Hollywood and major studios have a well-documented history of claiming they don't know how to market films depicting explicit gay sex to a general audience, and the MPAA rating system—which can sink the commercial viability of a film with an NC-17 rating—does not react well to gay sex. Even Brokeback Mountain, a 2005 Oscar-winner, was tethered to a publicity strategy that went out of its way not to mention even the word "gay." This shouldn't be too surprising: The film industry also hasn't fully come to terms with showing a black man and a white woman having passionate sex or dating on-screen. And films with predominantly black casts typically struggle, too.
"I'm feeling like I'm not evolving…I feel stuck, and the only way to tear down everything I've done and start from scratch is to just get out."
After Behind the Candelabra, Soderbergh began his much-discussed pseudo-retirement from directing feature films. Since making his name with 1989's Palme d'Or-winning Sex, Lies, and Videotape, Soderbergh has helmed a total of 27 films and become one of Hollywood's most celebrated and prolific filmmakers, noted for his eclectic filmography (Traffic, Che, The Limey, the Ocean's Eleven remake, Out of Sight, Erin Brockovich, Magic Mike, Haywire) and for a blazing art-house approach to commercial filmmaking. But in 2011, he announced that he wanted to end his career in Hollywood by the time he was 50 in order to focus on, among other pursuits, painting. Though he hasn't definitively sworn off big studios for life, he is at the very least taking a hiatus to explore other endeavors such as live theater in New York City, maybe some more cable television, and his website Extension 765—a "one-of-a-kind marketplace" that sells "swag" and "booze." (He has said that he would be perfectly content if Behind the Candelabra turned out to be his final motion picture.)

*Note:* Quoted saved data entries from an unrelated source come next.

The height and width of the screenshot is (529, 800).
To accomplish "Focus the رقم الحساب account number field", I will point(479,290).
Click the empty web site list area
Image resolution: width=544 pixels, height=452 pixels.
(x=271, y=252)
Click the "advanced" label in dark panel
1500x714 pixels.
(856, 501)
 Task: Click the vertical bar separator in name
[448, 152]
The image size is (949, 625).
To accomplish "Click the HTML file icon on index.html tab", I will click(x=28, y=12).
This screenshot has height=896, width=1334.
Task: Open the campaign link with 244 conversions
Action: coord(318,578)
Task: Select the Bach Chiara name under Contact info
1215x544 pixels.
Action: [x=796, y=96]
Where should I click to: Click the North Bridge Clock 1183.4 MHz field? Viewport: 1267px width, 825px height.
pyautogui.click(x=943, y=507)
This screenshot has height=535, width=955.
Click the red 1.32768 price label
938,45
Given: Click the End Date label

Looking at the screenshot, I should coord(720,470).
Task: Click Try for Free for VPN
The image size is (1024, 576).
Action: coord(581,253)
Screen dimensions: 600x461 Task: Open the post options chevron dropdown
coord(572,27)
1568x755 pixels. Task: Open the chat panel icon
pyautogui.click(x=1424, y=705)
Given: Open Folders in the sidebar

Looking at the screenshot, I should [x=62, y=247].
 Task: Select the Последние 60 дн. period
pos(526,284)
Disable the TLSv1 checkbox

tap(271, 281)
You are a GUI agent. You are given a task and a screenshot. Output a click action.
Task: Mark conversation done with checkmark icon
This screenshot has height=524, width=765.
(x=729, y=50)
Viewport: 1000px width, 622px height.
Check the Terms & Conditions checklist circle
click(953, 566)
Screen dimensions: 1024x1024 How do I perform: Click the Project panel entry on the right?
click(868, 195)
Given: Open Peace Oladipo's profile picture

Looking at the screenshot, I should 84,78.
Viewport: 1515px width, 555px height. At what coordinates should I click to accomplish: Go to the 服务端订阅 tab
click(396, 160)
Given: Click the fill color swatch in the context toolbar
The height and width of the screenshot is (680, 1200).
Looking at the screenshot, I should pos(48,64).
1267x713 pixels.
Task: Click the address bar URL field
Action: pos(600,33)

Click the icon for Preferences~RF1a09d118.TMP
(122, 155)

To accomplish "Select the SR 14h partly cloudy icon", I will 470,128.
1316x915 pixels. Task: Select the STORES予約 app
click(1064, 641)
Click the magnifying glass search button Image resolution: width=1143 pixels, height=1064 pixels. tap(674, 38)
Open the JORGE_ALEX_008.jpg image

Soderbergh insists that his grievance with the big-studio system and status quo—as well as Hollywood's response to Behind the Candelabra—aren't his main reasons for ditching the business. "The main reason is a personal, creative one," Soderbergh tells me. "I'm feeling like I'm not evolving…I'm not involved in the ways I feel is most important. I feel stuck, and the only way to tear down everything I've done and start from scratch is to just get out."
But Soderbergh has been one of Hollywood's biggest names for nearly two decades. The idea that he'll make a clean break from his profession when he's barely into his 50s strains credulity. When asked whether he sees himself eventually returning to Hollywood—or to made-for-TV films, or perhaps to the indie scene where he got his big break in the '80s—the director leaves his options open: "I have no idea. I gotta figure this out first," he says. "Maybe this is my version of theism; maybe I'm just chasing nothing."
For the next few weeks, the famously busy Soderbergh has a bit of downtime. (The man's idea of downtime apparently includes mulling a cable TV project starring Clive Owen and re-editing his Franz Kafka biopic from 1991.) As for his peers and the aspiring filmmakers who haven't ejected themselves from the system, Soderbergh offers this parting advice: "That's your job, to navigate those rapids, and not turn your boat over and drown…You can't find anybody working in the film business who says it's as fun today as it was ten years ago. Everyone I know—agents, filmmakers, executives—just talks about, 'Man, it's not as fun as it used to be.' And it should be fun. We're making entertainment for people. Why can't this be fun?"